- Born: 1542 Gwalior
- Died: 1576 (aged 33–34) Haldighati
- Cause of death: Died in the battle of Haldigathi
- Issue: Shyamshah Tanwar Mitrasen Tanwar Rao Dharmagat
- House: Tomara
- Dynasty: Tomar of Gwalior
- Father: Ramshah Tanwar

= Shalivahan Singh Tomar =

Salivahan Tomar or Shalivahan Singh Tanwar was heir apparent and son of Ramshah Tanwar the Tomar Rajput ruler of Gwalior. He was the last crowned price of Gwalior. He and his father Ramshah Tomar were ousted by Akbar from Gwalior and sought refuge in Mewar which at the time was the only state who refused Akbar as head of state.
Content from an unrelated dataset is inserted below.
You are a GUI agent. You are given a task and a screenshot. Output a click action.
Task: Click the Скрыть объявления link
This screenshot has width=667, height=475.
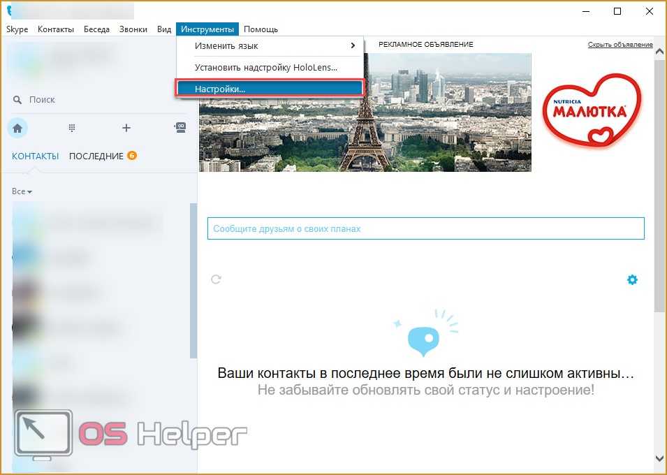pyautogui.click(x=620, y=45)
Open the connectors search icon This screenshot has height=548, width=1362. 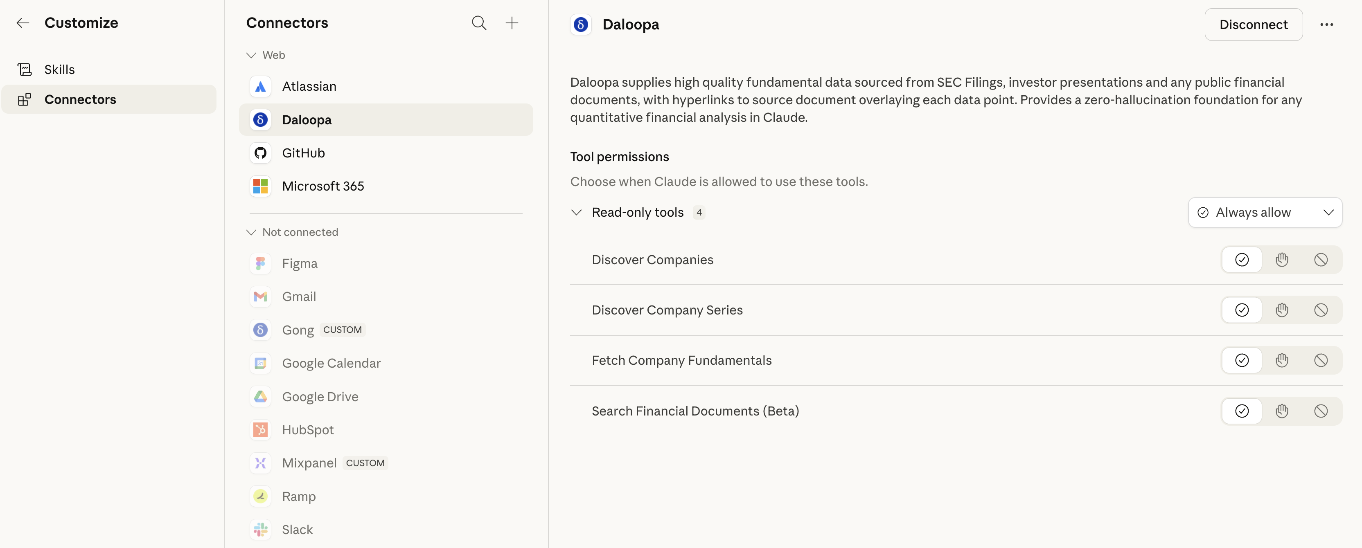coord(478,23)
He along with his father, Ramshah Tomar, brothers Pratap Singh and Bhavani Singh and 300 others including his nephew 11 years old Balbhadr Singh Tomar were martyred in Battle of Haldighati. His 3 sons were survived and were given Thikanas in Lakhansar (Bikaner), Khetasar and Kelawa (Jodhpur) and Dalniya (Jaipur) by Akbar.

== Lineage ==
Tanwar of Gwalior Descendants of Sohan Singh s/o Anangpal Tomar of Delhi - ruler in the 12th century.
1. Virsimha Dev (Vir Singh Deo) (1394-1400)
2. Uddhharana Dev (1400-1402)
3. Virama Dev (Biram Deo) 1402-1419)
4. Ganapati Dev (1419-1425)
5. Dungarasimha or Dungar Singh (1425-1459)
6. Kirtisimha (1459-1479)
7. Kalyanmal or Kalyanmalla (1479-1486)
8. Manasimha (Man Singh Tomar) (1486-1516)
9. Vikramsimha (Vikramaditya Singh Tomar) (1516 -1523), fought against Babur in the first battle of Panipat along with Ibrahim Lodi and died in 1526.
10. Ramshah Tomar born 1521 (1526 - 1576) died in the battle of Haldighati.
11. Salivahan Singh Tomar, (born 1542 -1576) married a daughter of Udai Singh II of Mewar He died in the battle of Haldighati.

== Progeny ==
1. Shyamshah Tomar, heir apparent to the Tomar throne of Gwalior, took service under Akbar after Maharana Pratap's demise in 1597 AD.
2. Mitrasen Tomar
3. Rao Dharmagat
  1. His descendants were given Thikanas in Lakhansar (Bikaner), Khetasar and Kelawa (Jodhpur) and Dalniya (Jaipur).